Les universités, les bailleurs de fonds gouvernementaux et les organisations du secteur du génie conviennent qu’il faut aider les jeunes femmes brillantes comme Mme Hofer à accéder au domaine du génie. Si les femmes sont fortement représentées dans les disciplines liées à la santé, comme la médecine ou la dentisterie, et en sciences vétérinaires où elles constituent 80 pour cent de l’effectif étudiant, elles ne le sont pas suffisamment en génie et dans les disciplines associées que sont la physique et les mathématiques. Selon Ingénieurs Canada, les femmes ne représentent que 22 pour cent des étudiants au premier cycle en génie, et se concentrent dans des disciplines comme les biosystèmes et le génie environnemental. Les femmes représentent seulement 14 pour cent des étudiants en génie mécanique, logiciel ou informatique. Enfin, elles ne constituent que 13 pour cent des ingénieurs agréés à l’échelle du Canada.

Depuis 10 ans, les écoles canadiennes de génie ont beaucoup fait pour atteindre la parité. Celle-ci n’est, hélas, pas pour demain, même si le nombre de demandes d’inscription de jeunes femmes a triplé depuis 2005 selon un rapport de l’Ontario Network of Women in Engineering (ONWiE). « Le nombre de facteurs en jeu rend le défi difficile à relever », explique Kim Jones, professeure agrégée au département de génie chimique de l’Université McMaster. À l’heure où les universités peinent à atteindre le modeste objectif fixé par Ingénieurs Canada (parvenir d’ici 2030 à 30 pour cent de femmes parmi les nouveaux diplômés en génie), il faut à la fois amener les filles à opter pour d’autres programmes au secondaire et changer l’image de la profession dans la société.


Il y a quelques centaines d’années, on croyait en Occident que l’enseignement des sciences aux femmes nuisait à leur santé et à leur fertilité. « Aux XVIIe et XVIIIe siècles, la pratique de la science était tributaire des rôles dévolus à chaque sexe, rappelle Tanja Tajmel, professeure agrégée au Centre Génie et société de l’Université Concordia. Quelque 200 voire 300 ans plus tard, cette aberration persiste. » On offre des Lego et des trains aux garçons. Les Lego AMIS s’adressent aux filles et se contentent de miser sur leur allure charmante. Nous ne sommes pas loin des Barbie de jadis, à qui on a déjà fait dire : « les maths, c’est difficile… »

« Ce fossé entre les sexes est un problème très nord-américain ou occidental », selon Mme Tajmel. Dans de nombreux pays émergents, les filles se tournent vers la technologie.
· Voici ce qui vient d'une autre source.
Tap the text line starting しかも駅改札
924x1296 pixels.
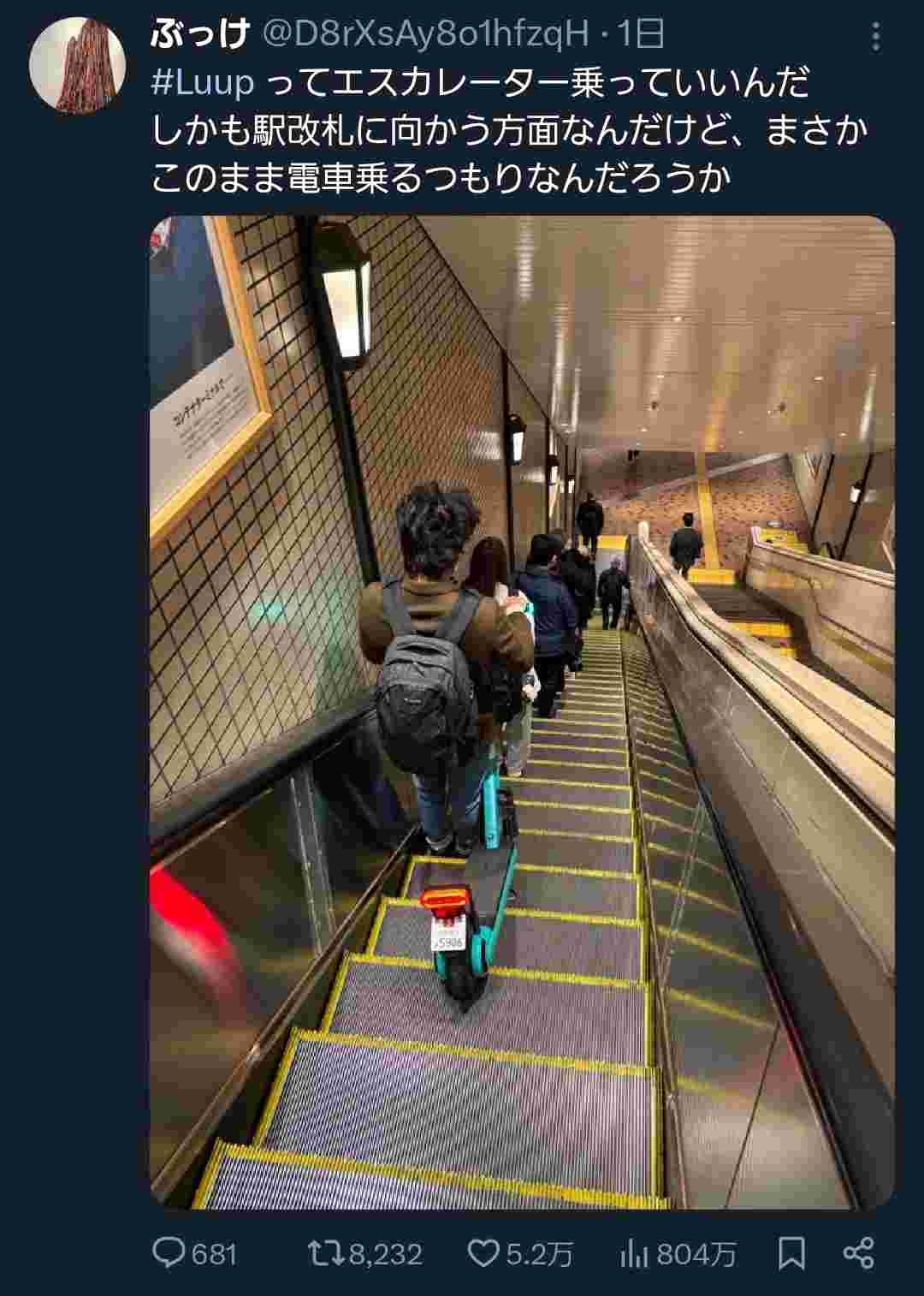pyautogui.click(x=510, y=131)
Étudiante de quatrième année en génie logiciel à l’Université Concordia, Riya Dutta, originaire de l’Inde, a immigré au Canada quand elle était en onzième année. « Où j’ai grandi, on encourage les gens à faire des études scientifiques en médecine et en génie, des disciplines considérées supérieures. »

Ancienne de Concordia, Gina Cody a fait don de 15 millions de dollars en 2018 afin de fonder l’École de génie et d’informatique Gina-Cody, première faculté de génie à porter le nom d’une femme au Canada. Mme Cody a grandi en Iran, où les femmes représentent aujourd’hui plus de 50 pour cent des étudiants en informatique et en génie. « Mon père m’a toujours incitée à me considérer comme l’égale des hommes, affirme Mme Cody qui, bien que retraitée, reste active, principalement dans le cadre de projets éducatifs. En Amérique du Nord, nous nous croyons plus avancés qu’au Moyen-Orient ou en Europe de l’Est en matière de parité. Pourtant, ils nous surpassent. Il faut se demander pourquoi. »

Au Canada, on ne tarde pas à passer le message aux filles qu’elles ont leur place dans le monde scientifique. L’été dernier, Mme Jones a tenté d’inscrire son fils et une camarade, tous deux en troisième année, à un camp d’été de l’Université McMaster intitulé « Ordinateurs et technologie ».

« La fillette était réticente. Non parce que ça ne l’intéressait pas, mais l’intitulé du camp lui laissait entendre qu’il n’y aurait que des garçons », raconte Mme Jones, qui a alors proposé à ses collègues d’en changer le nom.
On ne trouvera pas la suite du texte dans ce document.